Staunton, April 10 – “The mental gap between Ukraine and Russia is growing, and the trajectories of the two country are ever more strongly diverging,” according to Maksim Artemyev in an assessment of new Ukrainian laws opening Soviet-era secret police archives, de-Sovietizing the country’s toponymy, and revising key judgments about the past.
In a comment on RBC.ru, Artemyev says that “public access to the archives of the special services is an important decision intended to ensure the past will not be repeated. Now Ukraine wants to go along this path,” but “in Russia in contrast, hopes for such a decision were forgotten and buried long ago.”
On April 9, the Verkhovna Rada passed on first reading a law intended to simplify the access of citizens to the archives of Soviet force structures, including the KGB. Such public access is “an important decision,” one that Ukraine joins the countries of Eastern Europe in making but on that in Russia hopes for something similar were “long ago forgotten and buried.”
That step, along with others that redefine the 1939-1945 conflict in Europe as World War II rather than “the Great Fatherland War,” celebrate the end of the war in Europe on May 8 rather than May 9, end the condemnation of the anti-Moscow resistance, and call for the elimination of all Soviet place names move Ukraine ever further from “a common past” with Russia.
At the end of the 1980s and in the early 1990s, many Russian liberals hoped for something similar with regard to the archives and place names, but “there was not a broad social demand for this” and the powers that be soon were able to block access to the archives and limit name changes.
As a result, Russia but not now Ukraine “decided to turn away from its own history or more precisely did not want to say farewell to its accustomed picture.” As a result, Artemyev says, “Russia in many respects remains a Soviet state with a corresponding ideology and system of values.”
Also yesterday, he continues, the Ukrainian parliament adopted several other “important pieces of legislation,” including one law that bans the use of symbols from the communist and national socialist past, the taking down of monuments to all communist leaders, and the elimination of all place names linked to the Soviet and communist leadership.
Implementing all these pieces of legislation is not going to be easy. “Taking down monuments [to Lenin] is one thing; renaming thousands of streets, squares and allies” is another. It will be expensive and for some longtime residents inconvenient, and there will be resistance as well as questions about what names should be employed instead.

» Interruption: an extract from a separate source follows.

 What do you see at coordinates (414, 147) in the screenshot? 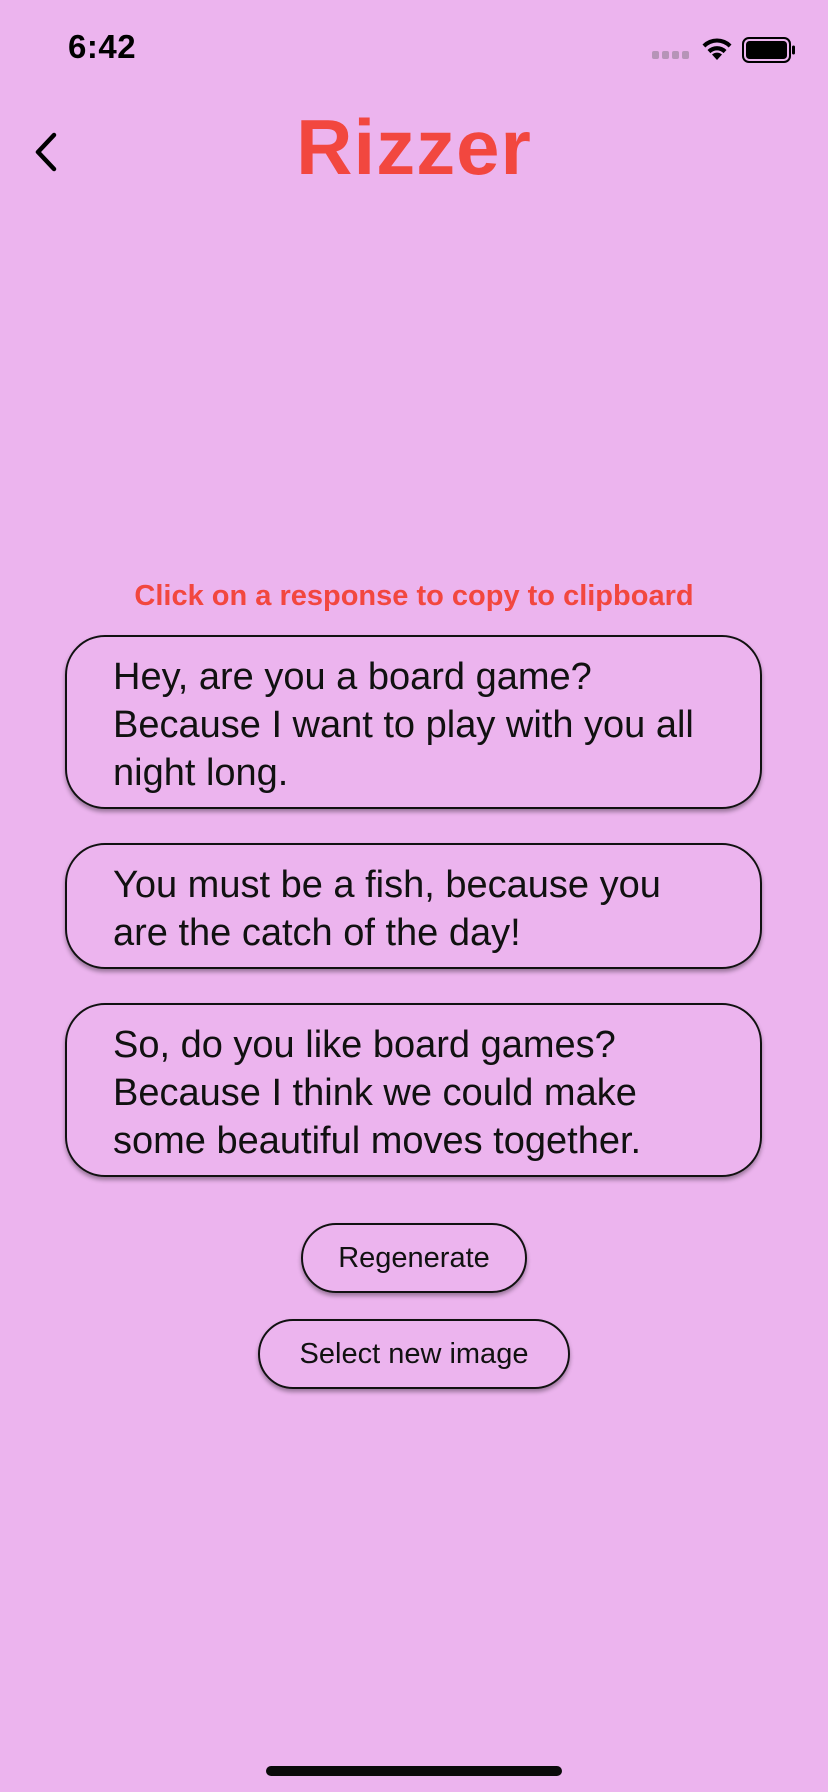
I see `app-title: Rizzer` at bounding box center [414, 147].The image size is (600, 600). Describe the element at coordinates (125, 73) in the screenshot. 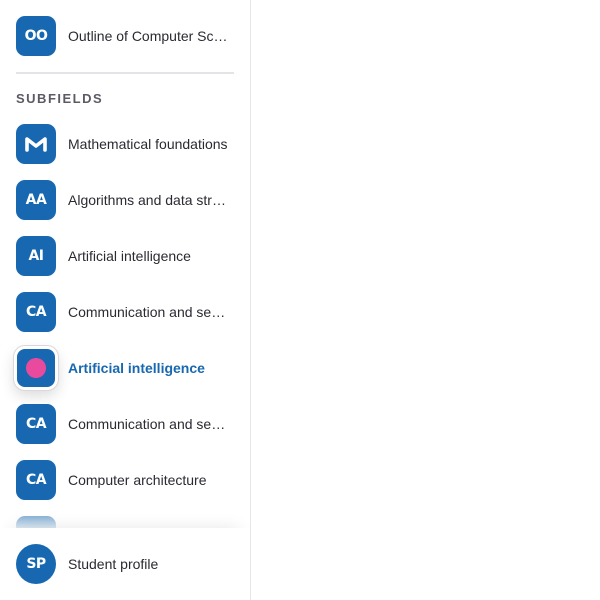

But in all these cases, whatever the problems there may be, Ukraine has shown that it plans to follow the European path rather the Russian one, the historian says. “In Russia, in 1990-1992, there were attempts to change place names. But like with many other reforms, the move stopped not having gone even half way.”
Leningrad was renamed St. Petersburg, and Sverdlovsk was renamed Yekaterinburg, but the regions around them remained what they were: Leningrad and Sverdlovsk. And while some streets in some cities have been renamed, most Russians continue to “live on Lenin Prospects, and the centers of their cities are decorated with statues of Lenin.”
The continuing presence of Lenin’s mausoleum on Red Square, Artemyev says, is “one of the most visible testimonials of the piddling nature of real changes after 1991.” Putin today is so popular that “if he decided to carry out the mummy and close that institution, no mass protests would take place.”
And the fact that he has not done so and that his regime continues “to support the relics of Sovietism,” the Russian historian says, “likely shows that “they are important and dear to [the leadership] in and of themselves and not because [any move against them] would generate social tensions.”